Misères
Leur rage les guide et leur poison les trouble
Cinquante ans après la guerre du Kippour, le tragique de la guerre fratricide qui oppose les Israéliens aux Palestiniens nous rattrape, hélas!
Cette guerre, qui a lieu dans le berceau même de notre civilisation judéo-chrétienne, sur la Terre Promise, cette terre trois fois sainte qui eut le privilège de voir naître, grandir, mourir et ressusciter Jésus, le Dieu d’amour, oppose deux peuples sémites, presque frères, mais qui, pourtant, s’entretuent depuis la naissance de l’État d’Israël en 1948.
Quelle tragédie!
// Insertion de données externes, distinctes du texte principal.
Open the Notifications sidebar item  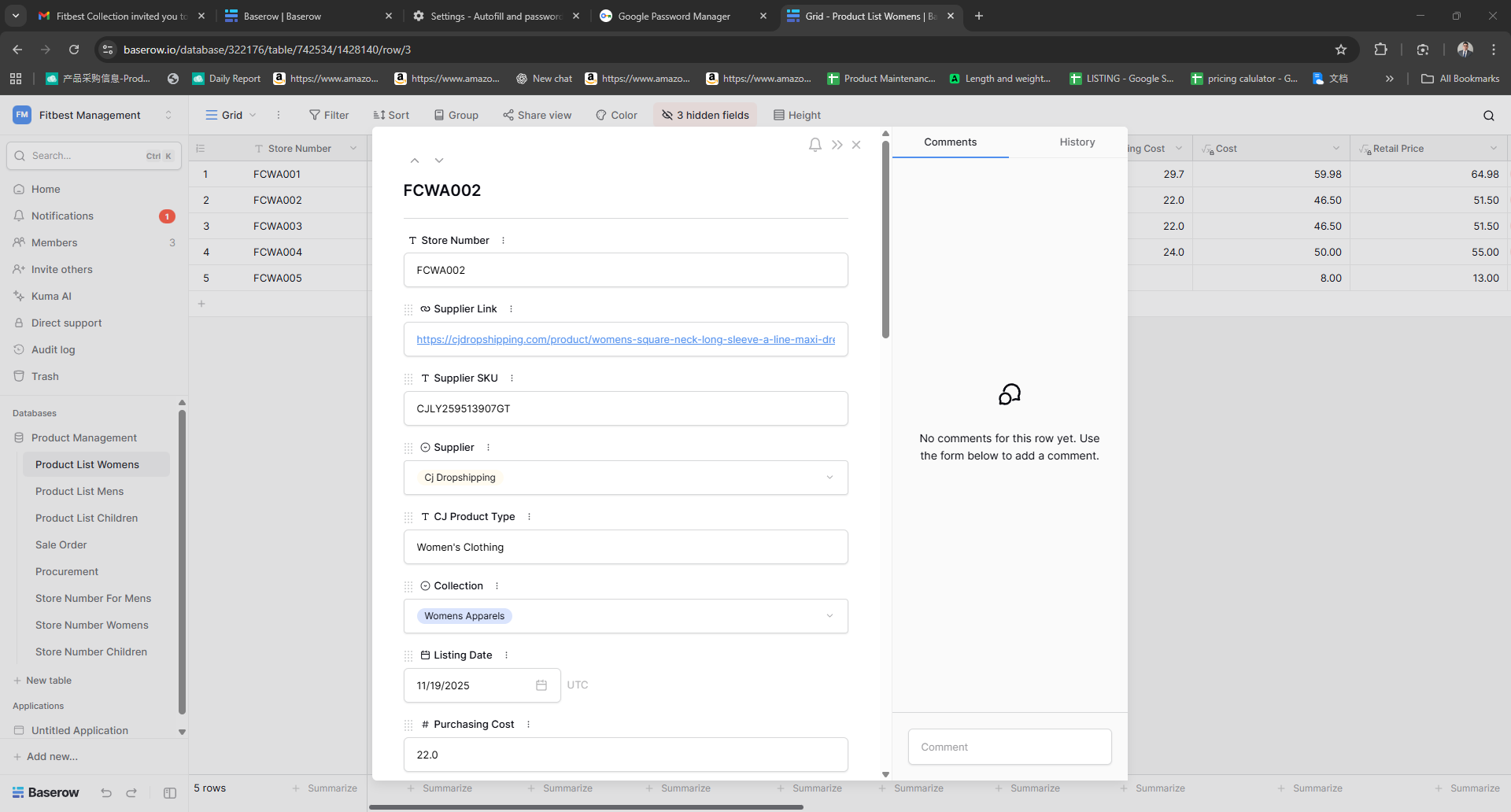point(62,216)
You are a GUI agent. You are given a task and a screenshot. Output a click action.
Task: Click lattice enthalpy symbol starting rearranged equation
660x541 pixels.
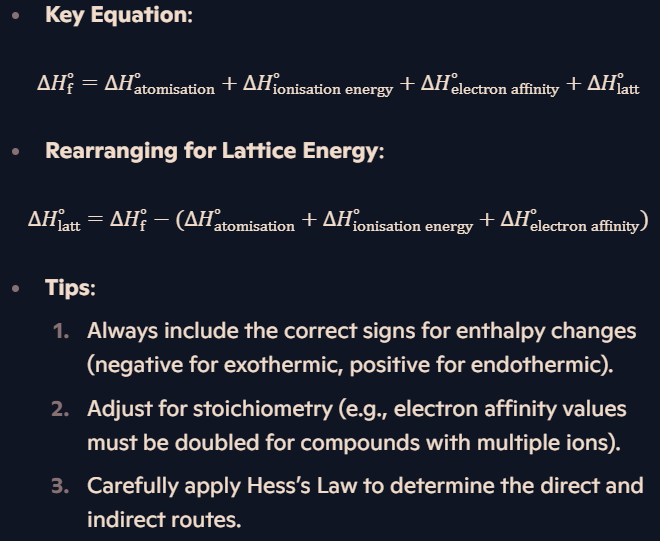click(x=54, y=220)
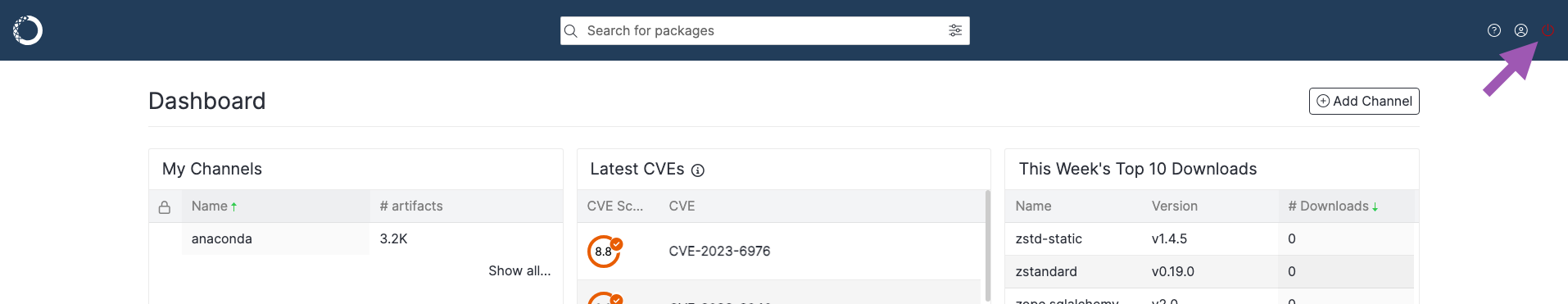Image resolution: width=1568 pixels, height=304 pixels.
Task: Open the user account profile icon
Action: coord(1520,30)
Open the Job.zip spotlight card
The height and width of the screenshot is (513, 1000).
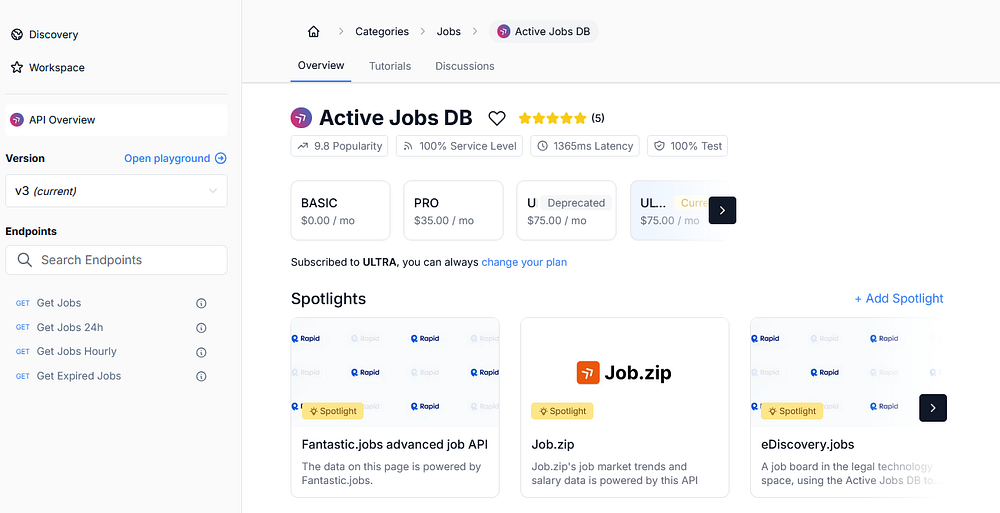click(624, 407)
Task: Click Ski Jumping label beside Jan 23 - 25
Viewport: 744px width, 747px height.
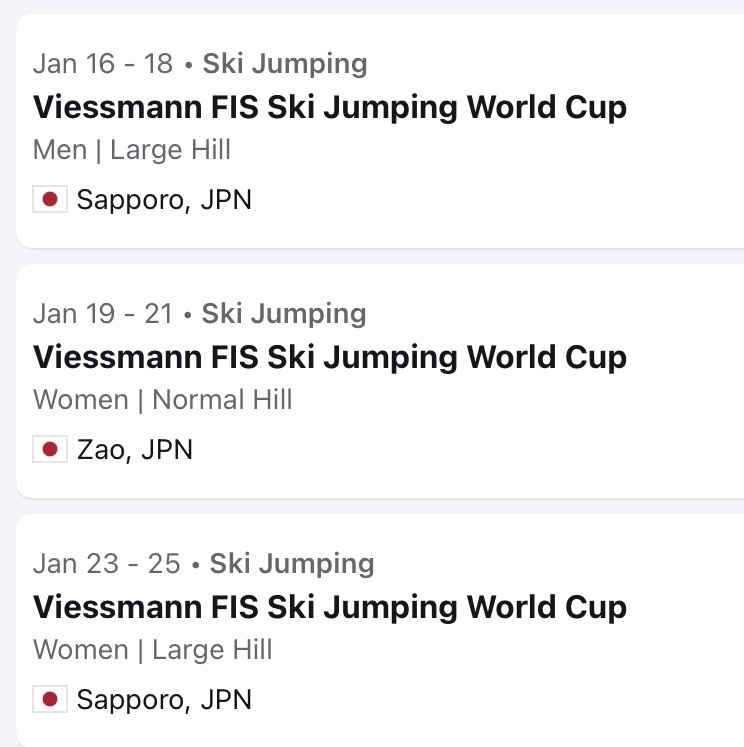Action: (x=292, y=564)
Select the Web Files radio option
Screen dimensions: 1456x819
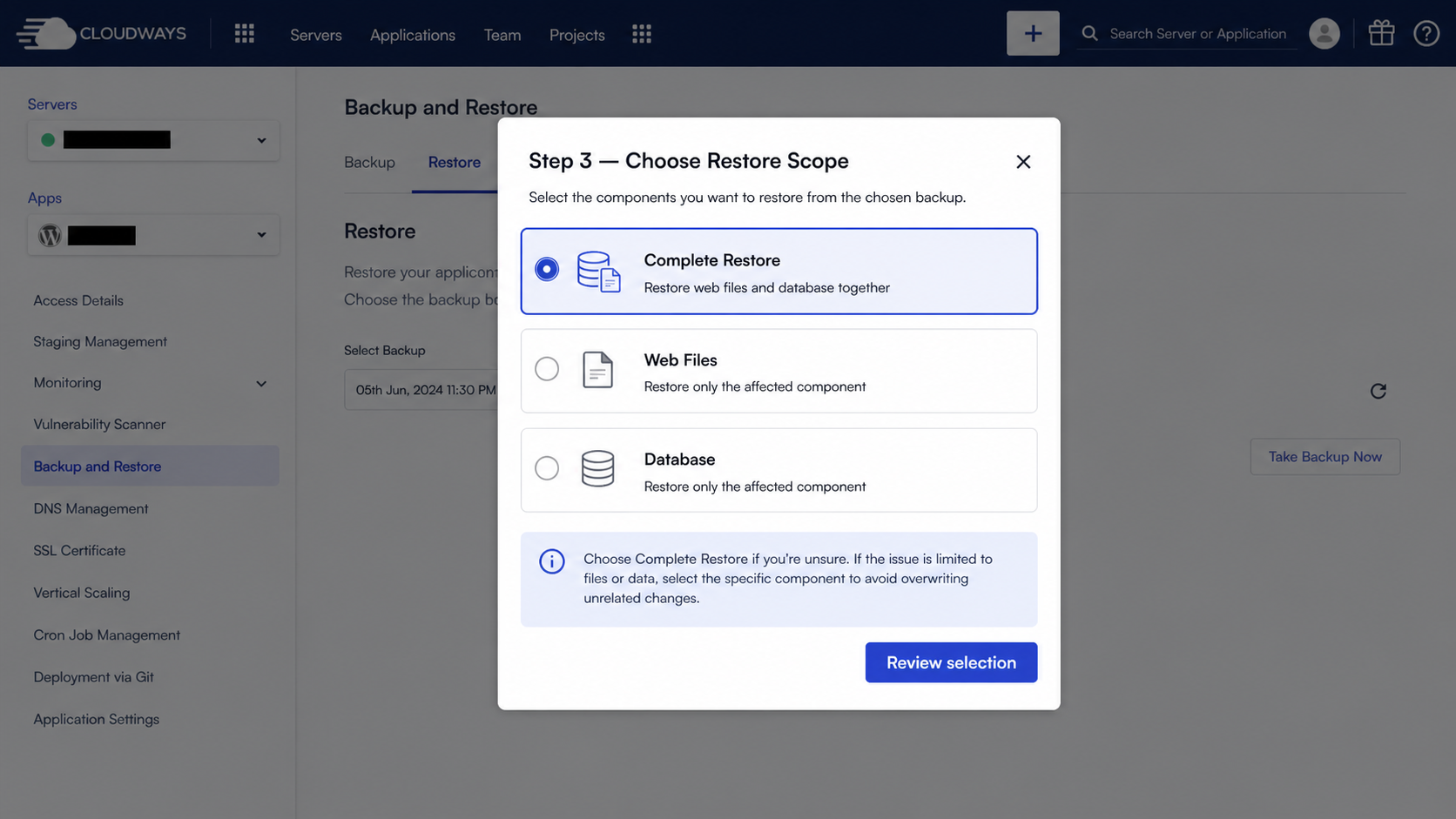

Cela m’a fait penser à l’autre guerre fratricide qui opposa au XVIe siècle dans notre pays les catholiques et les protestants.
Dans ce long poème épique et historique en alexandrins, le poète et homme de guerre protestant Théodore Agrippa d’Aubigné (1552-1630) déplore ces luttes sanguinaires des guerres de religion, en utilisant l’analogie biblique du combat sans merci entre Esaü et son frère Jacob.
J’aime ce poème qui nous montre l’absurdité et l’issue forcément malheureuse de la guerre, d’autant plus qu’il utilise, ironie de l’Histoire, un épisode biblique, nous replongeant directement dans l’Histoire d’Israël!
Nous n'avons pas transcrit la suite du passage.